== Page extract ==
Azure Stack isn't Microsoft backing away from public cloud

Azure Stack is designed to help customers get ready for public cloud

For the last few years, Microsoft has been calling itself a cloud-first (and mobile-first) company and talking up its hyperscale Azure cloud – so why is it coming out with Azure Stack, a private cloud system?

Because hybrid cloud is what customers want, and ironically, having it will actually get more businesses using public cloud because of the consistency and the ecosystem that will develop around that, says Mike Neil, Microsoft VP for enterprise cloud.

Stepping stone

The reason Microsoft is creating Azure Stack isn't any lack of confidence in public cloud – it's because customers are demanding it as a stepping stone. Neil suggests viewing Azure Stack not as a separate product but as a feature of the Azure cloud.

"It checks the checkbox that says hybrid and allows the customer to make that choice, of being able to run in the public cloud or private cloud. For a lot of customers today, they tell us 'you're knocking down the security issues [I was concerned about], you're knocking down a bunch of compliance issues, you've got the capabilities that I want but I'm still uncomfortable that I have to put everything in your cloud'. This gives them the option to have on-premise control."

That will help public Azure grow, he believes. "If that's the blocking issue for a customer adopting Azure in the broad sense – not just public Azure but Azure on-premise – then we expect that to accelerate adoption."

Standing out from the cloud

Plus, it helps Microsoft stand out from Amazon and Google and other cloud providers, so Azure can reach customers who need more than public cloud. Neil states: "It's a key differentiator for us – if you look at the competition like AWS, it doesn't have anything like this. For customers who want to have that flexibility and control in their on-premise environment rather than just in the public environment, it's a unique offering.

"If your mantra is public cloud, public cloud, public cloud, and that's it, then you've got this myopic view of the world that doesn't match a lot of customers. I know very few customers who are 100% cloud and expect to be 100% cloud."

Entries from a dataset:
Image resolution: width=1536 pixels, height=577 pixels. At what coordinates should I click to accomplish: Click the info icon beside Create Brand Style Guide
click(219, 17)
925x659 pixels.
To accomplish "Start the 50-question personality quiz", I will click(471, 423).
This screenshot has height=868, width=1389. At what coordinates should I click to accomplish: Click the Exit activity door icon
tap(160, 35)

== Written tasks ==
**A)** List every competitor of Microsoft that the article on Azure Stack names, using the names it gives.
**B)** Repeat the passage of the article on Azure Stack starting at "Standing out from" and ending at "a unique offering.", swapping "differentiator" for "advantage".

== Results ==
**A)** Amazon, Google, AWS

**B)**
Standing out from the cloud

Plus, it helps Microsoft stand out from Amazon and Google and other cloud providers, so Azure can reach customers who need more than public cloud. Neil states: "It's a key advantage for us – if you look at the competition like AWS, it doesn't have anything like this. For customers who want to have that flexibility and control in their on-premise environment rather than just in the public environment, it's a unique offering.